== Testo

Parla l'autore del discusso volume "Il fallimento dell'università italiana"

Michele da Ale
La copertina del libro di Simone Colapietra

Nonostante a soli 21 anni abbia già alle spalle un volume di successo, tiene a precisare di non potersi fregiare del titolo di dottore, “anche se quando mi ci chiamano mi fa piacere”.

Simone Colapietra, il giovane laureando autore del libro “Il fallimento dell’università italiana” – presentato nell’edizione del 1° novembre – spiega a Senigallia Notizie i motivi che lo hanno spinto alla realizzazione dell’opera e le reazioni del mondo accedemico italiano.

Colapietra, in quale periodo della carriera universitaria ha maturato le convinzioni espresse e il desiderio di tradurle in un volume?

“In verità non avevo alcuna intenzione di scrivere un libro. L’ultimo anno accademico è stato ricco di riflessioni sulla crisi del sistema universitario italiano, e quest’estate mi sono reso conto di avere materiale sufficiente per pubblicare un libro. L’opera, dunque, è frutto di una lunga gestazione costituita da riflessioni sui problemi pratici dello scempio universitario. Il motivo per cui ho deciso di pubblicare un libro? Beh, come dico sempre, qualcuno doveva pur fare questo sporco lavoro di denuncia”.

Quale è stata la reazione dell’ambiente universitario a questa pubblicazione?

“Il libro sta facendo molto discutere anche a livello nazionale. Ci sono alcuni docenti che ignorano o disprezzano l’opera, ma ce ne sono altri (tanti per la verità) che la apprezzano e la consigliano ad amici e colleghi. Sono stato invitato in molti atenei a presentare il libro. Quindi sono molti i cattedratici (dai docenti ordinari ai ricercatori) che condividono pienamente le mie idee. Il libro è stato anche recensito in riviste di rango accademico”.

Ha trovato difficoltà ed ostracismi tra gli editori per pubblicarlo?

“Il libro è un saggio. Purtroppo gli italiani leggono molto poco, e quei pochi che leggono preferiscono una lettura di svago; quindi si vendono molto di più i romanzi e le altre opere di narrativa. Considerando che il tema da me trattato non è proprio divertente, alcuni editori non lo hanno ritenuto appetibile, ma poi ne ho trovato uno serio (Cerebro) che mi ha voluto pubblicare e – come abbiamo constatato – il libro sta vendendo alla grande in tutta Italia”.

Nel realizzarlo, ha fatto leva soltanto sulla propria esperienza diretta o si è documentato tramite testimonianze orali di amici, semplici conoscenti, o fonti d’altro tipo?

====
== Materiale di partenza

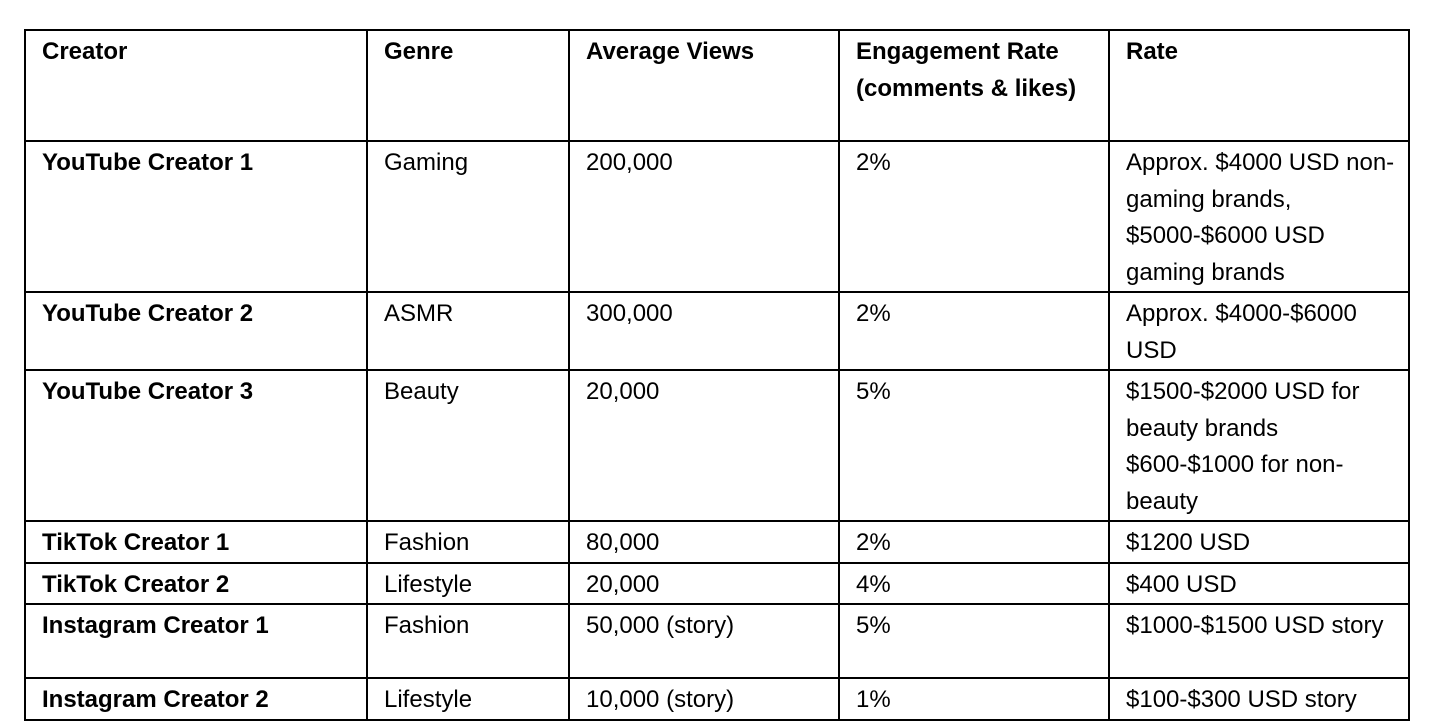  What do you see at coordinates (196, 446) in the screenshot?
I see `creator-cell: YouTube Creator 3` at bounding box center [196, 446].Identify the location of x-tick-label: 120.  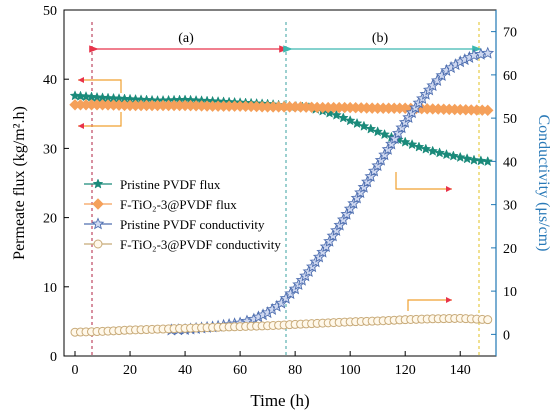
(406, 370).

====

* _Consegna_
Prosegui l'intervista sul libro dedicato alla crisi dell'università italiana e scrivi ciò che segue l'ultima domanda del testo.

* _Risposta attesa_
“Ho reperito report di fonti autorevoli come la Corte dei Conti e un’indagine All-Ocse sull’analfabetismo dei laureati. Qualche accenno l’ho fatto anche a saggi già pubblicati in questa materia da illustri docenti. L’aspetto pratico invece ha fatto riferimento alla mia esperienza e a testimonianze di colleghi universitari che studiano in varie zone d’Italia e all’estero. La critica è al sistema universitario, non a qualche ateneo in particolare. Nessuno si senta pizzicato, dunque, a meno che non sia ancora un esaltato pro sistema 3+2”.

Mi elenchi – riassumendo il suo libro – gli aspetti più evidenti che rendono l’università italiana fallimentare tanto da affermare che “non conviene assolutamente laurearsi”.

“Ce ne sono vari, ma in sintesi:
•    Primo, il sistema 3+2. Il valore delle lauree e della cultura è stato deteriorato. Le specialistiche non servono a nulla se non a ripetere esami già sostenuti in malo modo alla triennale.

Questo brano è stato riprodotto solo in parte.